TechFounder
·People on this forum understand the (obvious) fact that not everyone is into mechanical Swiss watches, much less expensive ones. But a market does exist. That’s what caused you to post here in the first place.
Here is where you veer away from obvious and into the incorrect. For the past 10+ years Swiss mechanical watch exports have increased, not only by unit, but also value per unit. And, those increases have come from across all major markets. China and HK have increased more than others, but they’ve all increased.
Now you’ve journeyed past both obvious and incorrect, into what I can only assume is pure armchair: based on what insider industry information do you know (A) export schedules since December, (B) supply adjustments by manufacturers (up or down) since January, (C) the status of stranded inventory in or arriving to China/HK since January, and (D) supply chain dynamics and resulting timing required for both (1) manufacturers to divert Swiss Swiss inventory to new markets, and (2) that inventory to arrive to market in those locations? I’m suspicious that you have any such insider industry insights, given that in your immediately prior point you didn’t know even the public information regarding Swiss mechanical export unit/value trends.
You can catch up to the gang starting here, here, here, here, here, and last but not least here.
Hmm, first of all, I think they have increased revenues/sales in the form of price increases but unit sales have been in decline. You can even see that in the first link that you provided. So long as you increase prices faster than your decline in unit sales, you can continue to make it look like you have a healthy business. It's a simple trick to maintain the illusion that everything's fine. When you have pricing power, it allows you to increase prices while reducing production which feeds into shortages, which feeds into more pricing power. It's a game that a lot of luxury brands play. Leica and Montblanc are two others that come to mind. Unit sales are in decline so what do they do? Jack up prices.
So, you keep saying that you understand that Rolex is a luxury brand with very expensive goods that not many people can afford but you're arguing the opposite. You know what a 1 million/year luxury watch maker's inventory looks like? Walk into any Omega ADs. That's what it looks like. You can get pretty much any watch you want. The Omega boutique on 5th Ave has multiple watches of every model waiting for someone to buy it. Furthermore, they have so much stock that gray markets are not inverted. They sell at a discount because there are so many watches.
The last data point, which was posted on this forum somewhere, said that COSC showed in 2015 that they had 900K+ of Rolex movements tested. If you think back to 2015, inventory at Rolex ADs looked pretty much like Omega's.
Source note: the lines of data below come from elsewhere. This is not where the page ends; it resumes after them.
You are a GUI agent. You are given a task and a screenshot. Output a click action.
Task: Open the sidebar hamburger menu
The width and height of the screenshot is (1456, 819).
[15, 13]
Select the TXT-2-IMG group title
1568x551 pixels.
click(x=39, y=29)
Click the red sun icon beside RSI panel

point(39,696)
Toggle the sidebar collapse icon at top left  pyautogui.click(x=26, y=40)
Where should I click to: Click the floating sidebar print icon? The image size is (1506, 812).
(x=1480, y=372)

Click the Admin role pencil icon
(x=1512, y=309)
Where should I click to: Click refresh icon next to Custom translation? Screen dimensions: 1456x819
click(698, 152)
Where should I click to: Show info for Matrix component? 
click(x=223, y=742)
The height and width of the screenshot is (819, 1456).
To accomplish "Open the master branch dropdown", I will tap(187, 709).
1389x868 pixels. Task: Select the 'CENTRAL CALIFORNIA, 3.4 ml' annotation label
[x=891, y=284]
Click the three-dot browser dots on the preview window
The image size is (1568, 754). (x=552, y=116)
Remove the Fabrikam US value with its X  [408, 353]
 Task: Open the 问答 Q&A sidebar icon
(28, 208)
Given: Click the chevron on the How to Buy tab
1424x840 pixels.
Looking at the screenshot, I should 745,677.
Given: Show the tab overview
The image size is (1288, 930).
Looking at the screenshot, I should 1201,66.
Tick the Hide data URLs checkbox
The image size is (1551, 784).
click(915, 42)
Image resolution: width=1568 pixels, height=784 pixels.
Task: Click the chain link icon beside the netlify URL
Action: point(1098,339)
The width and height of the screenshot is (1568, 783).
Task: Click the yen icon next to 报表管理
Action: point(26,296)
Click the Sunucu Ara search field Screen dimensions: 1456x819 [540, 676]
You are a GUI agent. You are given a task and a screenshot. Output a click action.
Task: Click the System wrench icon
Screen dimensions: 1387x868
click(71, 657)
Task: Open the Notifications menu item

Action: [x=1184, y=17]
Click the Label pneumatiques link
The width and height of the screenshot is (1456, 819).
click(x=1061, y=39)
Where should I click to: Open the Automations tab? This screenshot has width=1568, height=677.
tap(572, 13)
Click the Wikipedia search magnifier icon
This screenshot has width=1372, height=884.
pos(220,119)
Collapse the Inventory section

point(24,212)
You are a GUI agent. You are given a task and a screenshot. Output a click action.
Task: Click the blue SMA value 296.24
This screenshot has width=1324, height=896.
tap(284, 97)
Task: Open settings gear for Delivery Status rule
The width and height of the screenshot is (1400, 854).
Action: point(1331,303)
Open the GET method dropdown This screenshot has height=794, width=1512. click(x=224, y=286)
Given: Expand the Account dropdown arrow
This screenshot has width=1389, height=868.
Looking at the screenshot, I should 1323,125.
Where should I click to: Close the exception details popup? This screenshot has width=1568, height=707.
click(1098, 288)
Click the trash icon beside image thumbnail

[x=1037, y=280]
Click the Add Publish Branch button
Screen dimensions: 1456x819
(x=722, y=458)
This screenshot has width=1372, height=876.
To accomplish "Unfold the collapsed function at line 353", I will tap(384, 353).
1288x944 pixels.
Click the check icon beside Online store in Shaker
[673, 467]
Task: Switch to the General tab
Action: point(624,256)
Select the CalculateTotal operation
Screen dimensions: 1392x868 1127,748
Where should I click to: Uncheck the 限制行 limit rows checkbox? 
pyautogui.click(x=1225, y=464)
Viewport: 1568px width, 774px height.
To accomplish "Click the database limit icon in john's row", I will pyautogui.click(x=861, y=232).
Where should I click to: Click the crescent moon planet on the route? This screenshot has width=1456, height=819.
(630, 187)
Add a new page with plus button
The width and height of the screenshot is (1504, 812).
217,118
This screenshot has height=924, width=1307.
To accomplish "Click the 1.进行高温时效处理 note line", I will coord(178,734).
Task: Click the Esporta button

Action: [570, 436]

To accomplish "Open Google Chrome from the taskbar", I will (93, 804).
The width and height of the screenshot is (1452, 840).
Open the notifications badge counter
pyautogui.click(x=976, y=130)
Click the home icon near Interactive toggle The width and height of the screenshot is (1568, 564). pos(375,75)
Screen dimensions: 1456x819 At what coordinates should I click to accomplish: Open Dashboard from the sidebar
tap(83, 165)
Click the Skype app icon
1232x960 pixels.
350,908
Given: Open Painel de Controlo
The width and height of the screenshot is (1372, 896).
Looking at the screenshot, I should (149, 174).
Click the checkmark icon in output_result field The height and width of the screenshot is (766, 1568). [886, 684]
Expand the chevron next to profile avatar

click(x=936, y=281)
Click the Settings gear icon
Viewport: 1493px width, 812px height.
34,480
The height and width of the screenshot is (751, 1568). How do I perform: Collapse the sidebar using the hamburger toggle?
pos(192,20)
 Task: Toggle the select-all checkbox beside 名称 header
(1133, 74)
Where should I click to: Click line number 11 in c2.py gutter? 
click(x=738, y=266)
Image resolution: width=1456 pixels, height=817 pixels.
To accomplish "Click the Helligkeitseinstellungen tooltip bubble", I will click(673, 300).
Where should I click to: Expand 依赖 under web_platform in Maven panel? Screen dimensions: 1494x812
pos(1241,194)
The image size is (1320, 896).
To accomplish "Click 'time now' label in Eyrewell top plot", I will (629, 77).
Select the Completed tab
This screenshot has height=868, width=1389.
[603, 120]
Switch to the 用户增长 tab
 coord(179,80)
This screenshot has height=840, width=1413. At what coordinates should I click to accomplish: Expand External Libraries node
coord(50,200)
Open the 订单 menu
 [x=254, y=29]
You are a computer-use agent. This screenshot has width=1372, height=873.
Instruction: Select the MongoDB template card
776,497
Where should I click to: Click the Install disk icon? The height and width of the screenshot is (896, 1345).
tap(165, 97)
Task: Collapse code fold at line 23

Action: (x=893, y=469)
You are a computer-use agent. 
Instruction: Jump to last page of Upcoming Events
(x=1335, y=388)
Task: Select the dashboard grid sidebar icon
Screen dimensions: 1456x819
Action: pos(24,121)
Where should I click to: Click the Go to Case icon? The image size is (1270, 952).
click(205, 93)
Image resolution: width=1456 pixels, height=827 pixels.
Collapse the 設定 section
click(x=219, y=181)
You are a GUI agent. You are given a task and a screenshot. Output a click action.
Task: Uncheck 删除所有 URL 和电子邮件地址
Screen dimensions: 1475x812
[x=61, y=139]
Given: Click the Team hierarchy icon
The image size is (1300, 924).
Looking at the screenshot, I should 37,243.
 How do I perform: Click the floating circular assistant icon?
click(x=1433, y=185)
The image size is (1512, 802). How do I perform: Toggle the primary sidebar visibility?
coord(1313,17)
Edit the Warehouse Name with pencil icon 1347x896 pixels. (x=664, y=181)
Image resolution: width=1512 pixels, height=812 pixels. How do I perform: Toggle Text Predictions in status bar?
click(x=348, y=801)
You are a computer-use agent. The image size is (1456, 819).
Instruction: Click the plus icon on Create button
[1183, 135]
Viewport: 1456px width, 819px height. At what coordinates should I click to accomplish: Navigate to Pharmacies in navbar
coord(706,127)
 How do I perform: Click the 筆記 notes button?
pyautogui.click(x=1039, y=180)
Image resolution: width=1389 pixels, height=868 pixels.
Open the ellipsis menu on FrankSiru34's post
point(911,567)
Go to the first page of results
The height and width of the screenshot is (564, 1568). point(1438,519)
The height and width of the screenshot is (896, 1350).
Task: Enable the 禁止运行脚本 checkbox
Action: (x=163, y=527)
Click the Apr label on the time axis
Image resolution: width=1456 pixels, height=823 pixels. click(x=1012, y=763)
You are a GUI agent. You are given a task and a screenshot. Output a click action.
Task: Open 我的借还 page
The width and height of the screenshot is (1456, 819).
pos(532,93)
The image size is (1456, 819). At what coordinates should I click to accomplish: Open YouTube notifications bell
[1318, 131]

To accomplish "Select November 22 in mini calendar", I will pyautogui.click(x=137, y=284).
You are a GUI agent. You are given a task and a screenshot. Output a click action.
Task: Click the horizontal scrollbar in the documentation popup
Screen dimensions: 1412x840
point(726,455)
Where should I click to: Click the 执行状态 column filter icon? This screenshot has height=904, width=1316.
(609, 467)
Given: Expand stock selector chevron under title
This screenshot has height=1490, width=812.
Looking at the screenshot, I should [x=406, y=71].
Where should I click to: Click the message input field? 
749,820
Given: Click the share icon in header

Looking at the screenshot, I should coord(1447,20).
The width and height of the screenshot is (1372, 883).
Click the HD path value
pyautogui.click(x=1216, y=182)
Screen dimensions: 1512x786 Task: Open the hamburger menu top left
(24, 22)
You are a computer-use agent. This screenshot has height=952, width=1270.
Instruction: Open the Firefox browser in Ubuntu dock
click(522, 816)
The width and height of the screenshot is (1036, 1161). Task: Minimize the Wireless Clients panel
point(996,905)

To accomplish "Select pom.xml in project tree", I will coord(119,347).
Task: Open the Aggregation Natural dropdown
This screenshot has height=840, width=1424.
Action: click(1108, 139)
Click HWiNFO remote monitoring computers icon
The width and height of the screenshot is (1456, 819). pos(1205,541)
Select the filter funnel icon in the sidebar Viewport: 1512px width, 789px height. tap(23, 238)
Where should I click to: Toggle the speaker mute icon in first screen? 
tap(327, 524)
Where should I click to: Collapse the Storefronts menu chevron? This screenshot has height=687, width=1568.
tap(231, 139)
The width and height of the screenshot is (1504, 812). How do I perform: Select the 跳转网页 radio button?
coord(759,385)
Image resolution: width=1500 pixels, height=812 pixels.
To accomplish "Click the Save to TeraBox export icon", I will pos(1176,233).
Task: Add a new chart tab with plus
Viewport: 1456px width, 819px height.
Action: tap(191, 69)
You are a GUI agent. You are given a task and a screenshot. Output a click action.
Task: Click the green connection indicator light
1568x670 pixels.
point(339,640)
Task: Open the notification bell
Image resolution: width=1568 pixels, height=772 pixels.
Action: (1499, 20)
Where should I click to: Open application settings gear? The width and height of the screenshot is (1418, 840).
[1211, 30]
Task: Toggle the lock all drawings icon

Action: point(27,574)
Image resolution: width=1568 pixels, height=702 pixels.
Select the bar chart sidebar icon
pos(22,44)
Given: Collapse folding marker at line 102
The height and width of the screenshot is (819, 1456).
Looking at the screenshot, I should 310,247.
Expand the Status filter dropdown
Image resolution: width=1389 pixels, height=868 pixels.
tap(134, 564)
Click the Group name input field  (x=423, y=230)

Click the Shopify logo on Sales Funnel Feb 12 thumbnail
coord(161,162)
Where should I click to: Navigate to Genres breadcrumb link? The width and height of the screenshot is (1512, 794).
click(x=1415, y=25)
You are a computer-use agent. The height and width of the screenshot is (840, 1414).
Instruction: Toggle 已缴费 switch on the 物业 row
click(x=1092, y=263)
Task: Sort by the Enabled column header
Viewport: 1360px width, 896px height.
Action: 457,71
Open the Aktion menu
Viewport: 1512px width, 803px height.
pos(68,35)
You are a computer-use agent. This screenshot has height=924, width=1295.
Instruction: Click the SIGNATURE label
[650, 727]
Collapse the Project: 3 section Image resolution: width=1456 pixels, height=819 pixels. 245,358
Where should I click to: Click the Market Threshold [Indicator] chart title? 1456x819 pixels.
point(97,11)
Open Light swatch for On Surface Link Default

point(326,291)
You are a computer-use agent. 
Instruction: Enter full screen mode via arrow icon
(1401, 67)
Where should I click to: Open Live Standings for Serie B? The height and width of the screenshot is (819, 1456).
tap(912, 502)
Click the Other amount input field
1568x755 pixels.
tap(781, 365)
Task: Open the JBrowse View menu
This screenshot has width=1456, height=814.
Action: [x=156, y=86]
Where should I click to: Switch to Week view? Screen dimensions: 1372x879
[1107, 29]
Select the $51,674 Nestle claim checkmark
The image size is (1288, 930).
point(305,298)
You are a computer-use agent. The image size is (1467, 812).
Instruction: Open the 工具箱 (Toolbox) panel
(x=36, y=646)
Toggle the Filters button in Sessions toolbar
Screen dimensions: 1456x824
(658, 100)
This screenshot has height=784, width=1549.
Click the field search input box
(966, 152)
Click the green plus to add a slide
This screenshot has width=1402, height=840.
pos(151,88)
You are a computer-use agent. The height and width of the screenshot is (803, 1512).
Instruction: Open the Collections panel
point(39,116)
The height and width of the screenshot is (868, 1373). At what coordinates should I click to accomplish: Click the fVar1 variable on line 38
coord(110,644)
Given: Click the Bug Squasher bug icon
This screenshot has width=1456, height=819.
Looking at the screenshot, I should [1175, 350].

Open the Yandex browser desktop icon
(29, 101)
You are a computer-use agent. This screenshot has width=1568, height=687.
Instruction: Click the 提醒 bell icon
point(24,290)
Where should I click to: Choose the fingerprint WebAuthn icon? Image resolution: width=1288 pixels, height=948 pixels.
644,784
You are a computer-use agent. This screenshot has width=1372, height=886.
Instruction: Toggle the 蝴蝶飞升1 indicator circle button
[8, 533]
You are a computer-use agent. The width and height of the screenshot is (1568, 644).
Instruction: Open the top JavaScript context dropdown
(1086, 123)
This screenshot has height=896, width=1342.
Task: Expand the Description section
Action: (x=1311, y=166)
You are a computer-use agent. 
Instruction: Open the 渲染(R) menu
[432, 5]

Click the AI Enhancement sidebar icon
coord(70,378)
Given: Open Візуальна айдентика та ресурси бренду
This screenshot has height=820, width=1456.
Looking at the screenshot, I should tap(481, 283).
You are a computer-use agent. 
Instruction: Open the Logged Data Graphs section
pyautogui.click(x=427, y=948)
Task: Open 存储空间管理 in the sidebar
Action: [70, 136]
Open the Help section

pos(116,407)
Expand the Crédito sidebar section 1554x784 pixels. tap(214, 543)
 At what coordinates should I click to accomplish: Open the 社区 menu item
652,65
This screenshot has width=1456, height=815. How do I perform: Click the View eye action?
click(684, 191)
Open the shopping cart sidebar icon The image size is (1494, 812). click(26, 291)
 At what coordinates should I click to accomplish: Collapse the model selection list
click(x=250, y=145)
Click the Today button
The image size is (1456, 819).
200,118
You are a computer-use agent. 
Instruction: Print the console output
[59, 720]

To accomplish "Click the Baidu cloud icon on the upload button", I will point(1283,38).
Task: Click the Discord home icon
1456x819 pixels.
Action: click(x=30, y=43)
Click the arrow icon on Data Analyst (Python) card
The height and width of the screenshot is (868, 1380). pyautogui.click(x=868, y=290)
That is, you can walk into ADs and get pretty much any watch you wanted (with the exception of the Daytona as that was always produced in limited quantities). So, which of these two scenarios you think happened in just 3 short years. 1. People who can afford and want a Rolex somehow increased 3-5 fold or 2. Rolex is manipulating supply by decreasing production drastically?
The way Rolex inventory is behaving lately with empty shelves at ADs is like what you would see in brands like Patek where production is far smaller. Granted, demand for Rolex is far greater but it's too far fetched to believe that it's 18 - 20X that of Patek. Again, I would take a close look at Omega if you want to see a company being truthful about their production and not manipulating their market.